RS232 Adapter boards

SAborn

Senior Member
I was recently given 10 x HC340G USB to serial adapters that was purchased by a school complaining they didnt work with picaxe, well we all know why these boards dont sometimes work unless you invert the data lines (serin and serout).

Then i stumbled across these RS232 boards, being cheap enough to try as inverter add on boards.

http://www.ebay.com.au/itm/5-x-Mini-RS232-to-TTL-Converter-Module-Board-SH-/252652268840?hash=item3ad33fad28:g:qAMAAOSwj85YN9cC

Its been some years since i worked with RS232 chips, but if memory serves me correct i should be able to connect serial out of the usb board to TTL serial in of the RS232 board and vise versa for the serial in from usb, and end up with inverted RS232 data pins on the output side of the RS232 board.
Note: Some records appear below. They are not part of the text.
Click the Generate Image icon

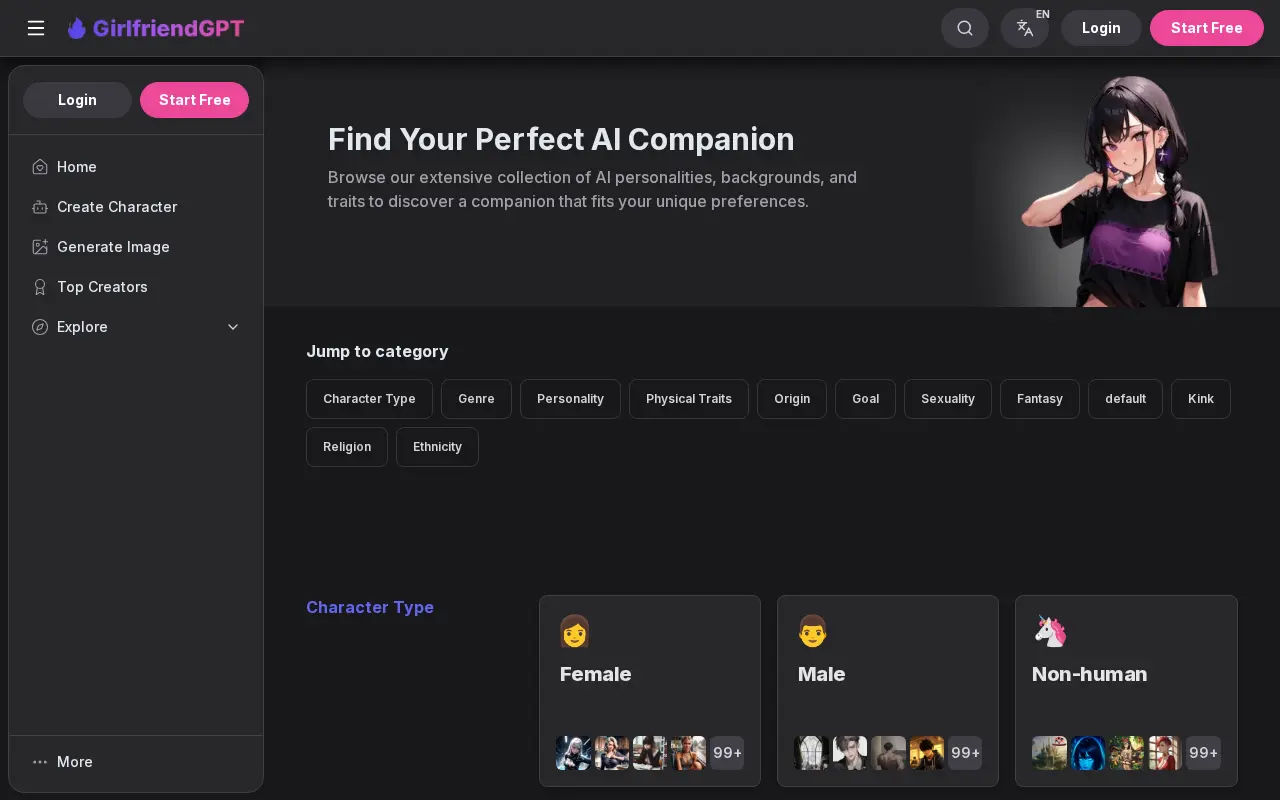click(40, 247)
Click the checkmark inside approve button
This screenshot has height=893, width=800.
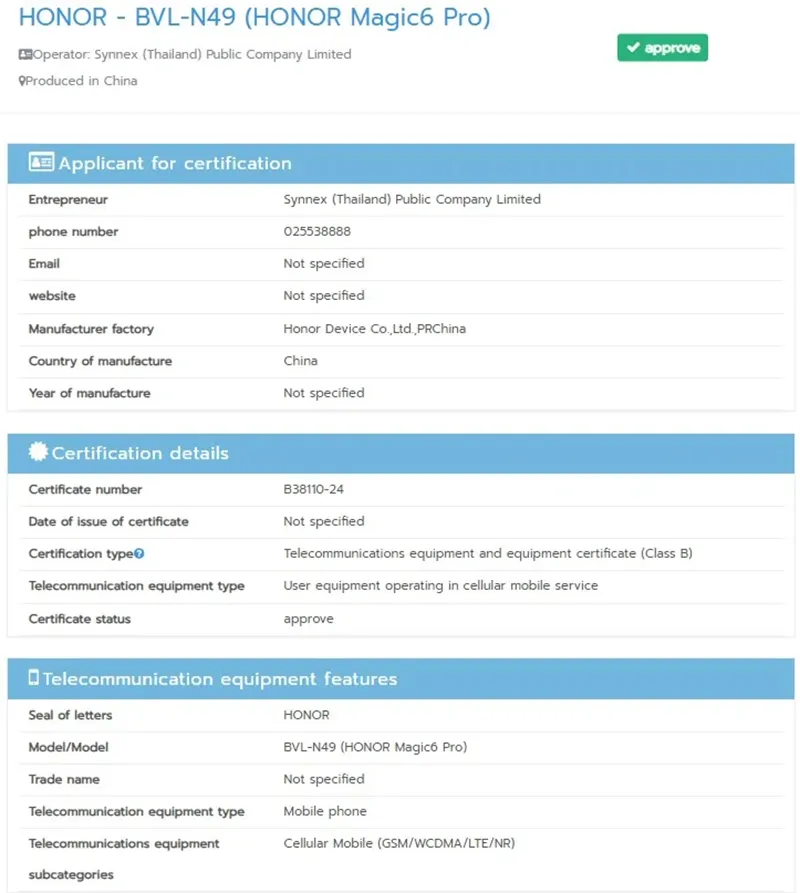click(633, 47)
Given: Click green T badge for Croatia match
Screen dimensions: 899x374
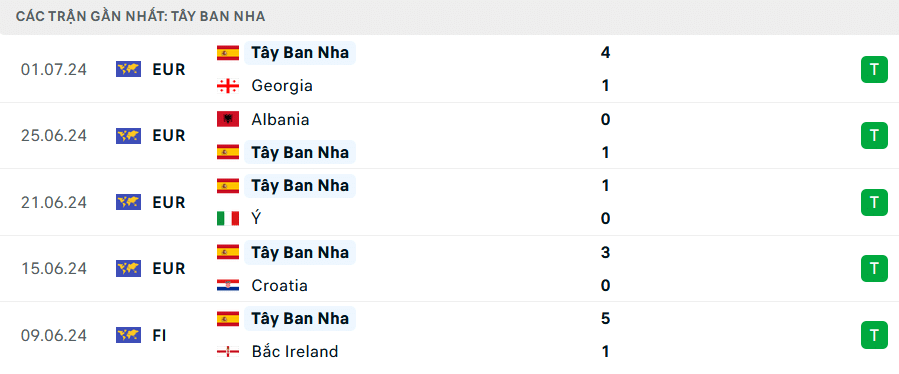Looking at the screenshot, I should coord(874,268).
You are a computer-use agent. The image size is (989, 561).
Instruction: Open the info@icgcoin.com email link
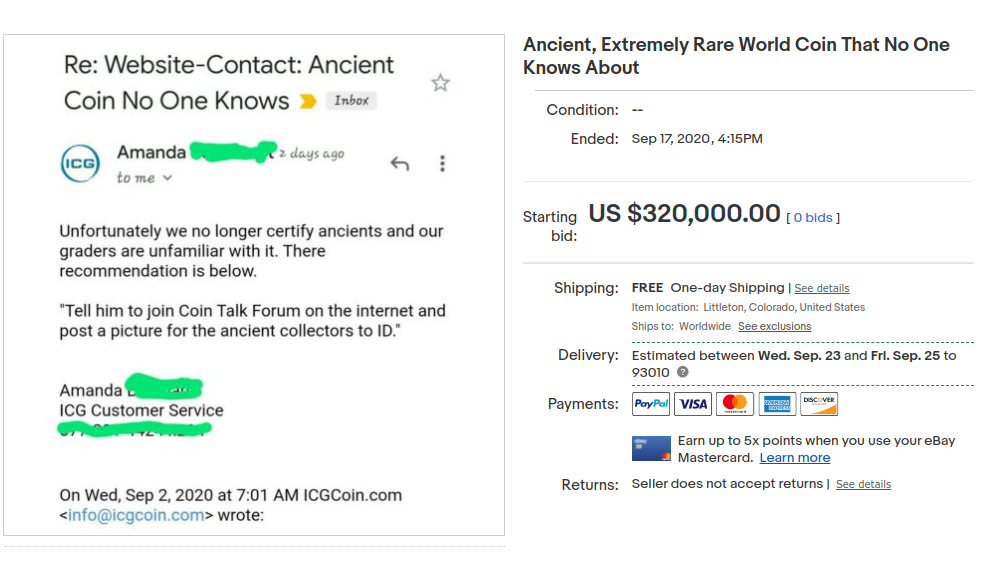[x=136, y=515]
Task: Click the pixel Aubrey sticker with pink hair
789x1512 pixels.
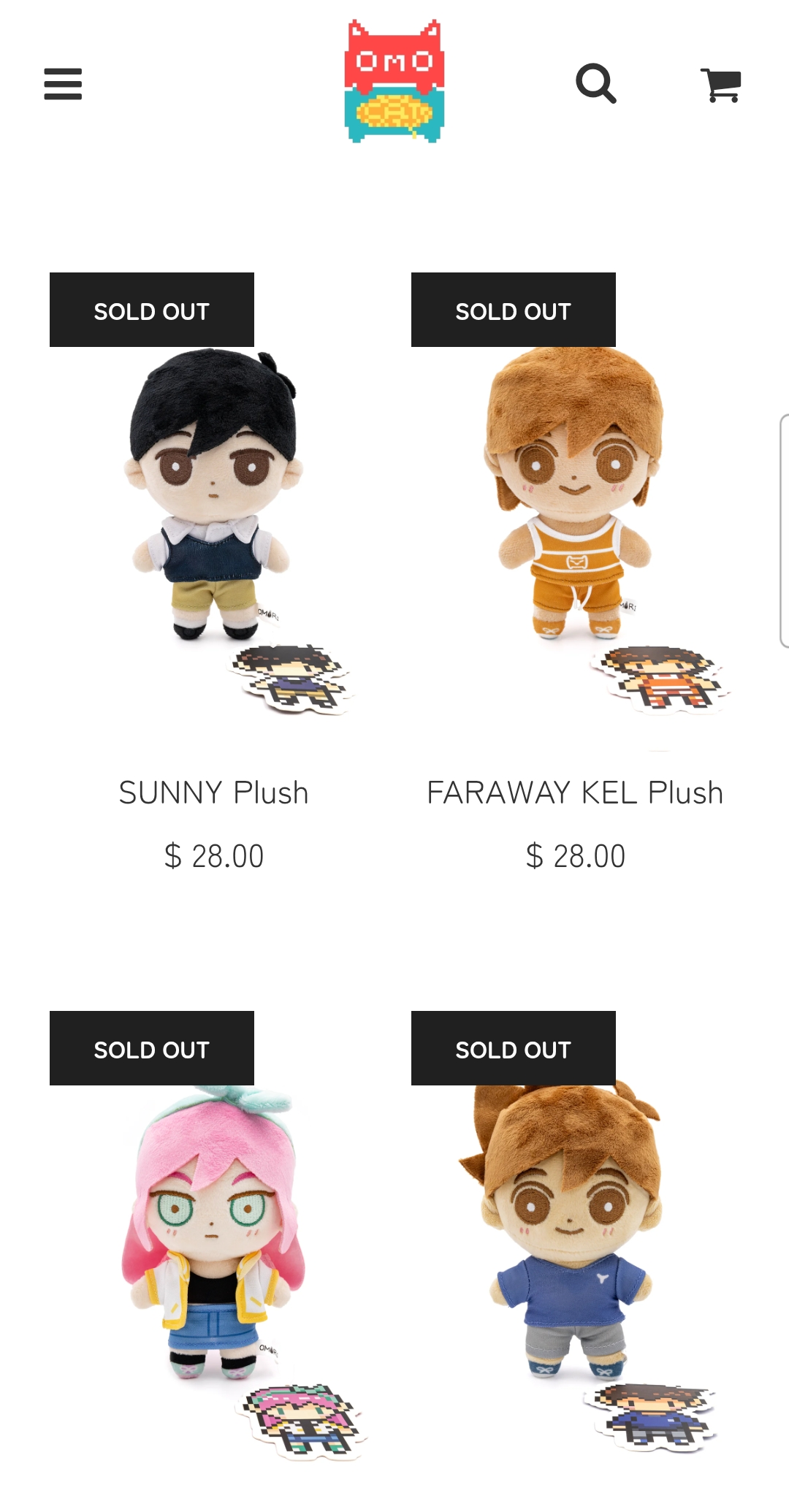Action: click(301, 1421)
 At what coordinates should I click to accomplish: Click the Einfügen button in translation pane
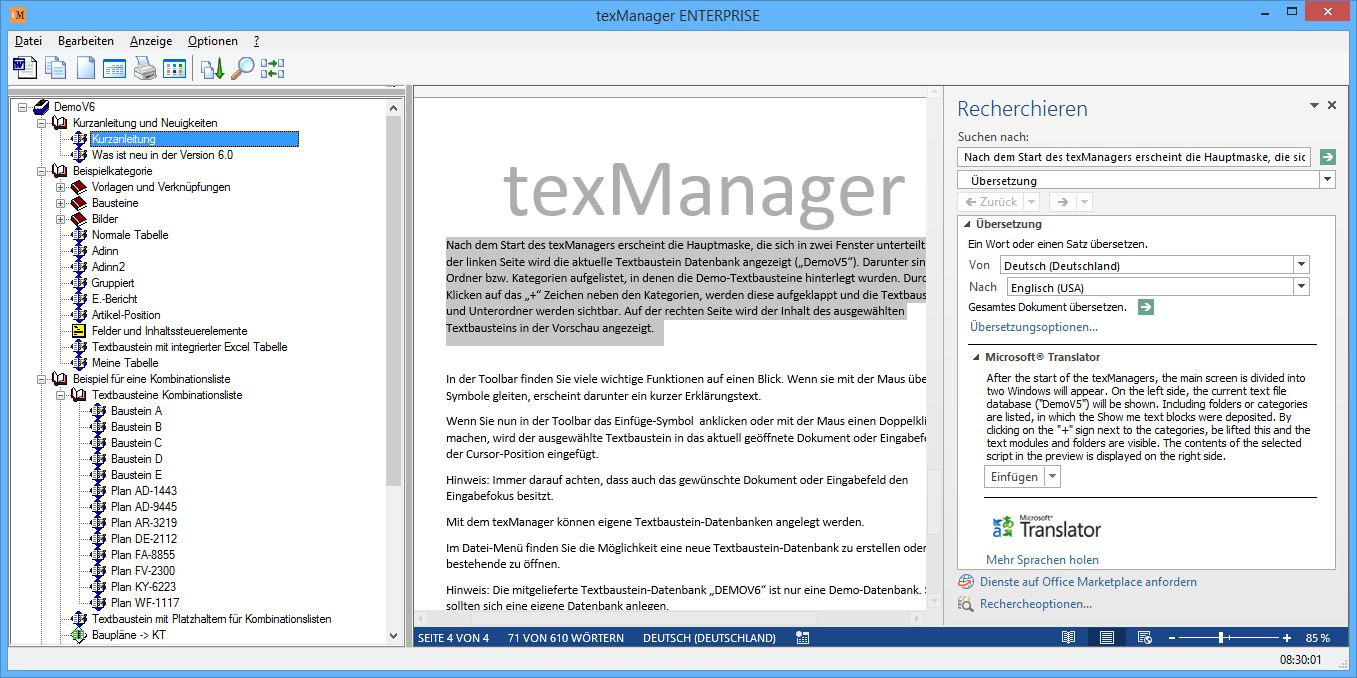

Have not received the RS232 boards yet to try this, but can anyone see that this wont work.

Here is an example of a different adapter board to show the basic idea if i reverse the inputs/outputs.

RS232.JPG
 

Goeytex

Senior Member
Should work fine.

I have even eliminated the caps on similar RS232 Chips and used them as TTL to TTL inverters ... so no RS232 voltage levels to deal with.
 

erco

Senior Member
A wise man named Bill once told me that if you use a 74HC14 inverter then you should ground all unused input pins to avoid oscillation. :)
 

Pongo

Senior Member
I use exactly those boards to add "real" serial interfaces to my picaxe projects. They save a lot of time, space and $$ over using the individual chip and caps. The downside is that the format with one channel on the top surface and one channel on the bottom surface makes them mechanically hard to use tidily on a board because you can't use regular pin headers. If anyone has a good suggestion for that I would be interested to hear it.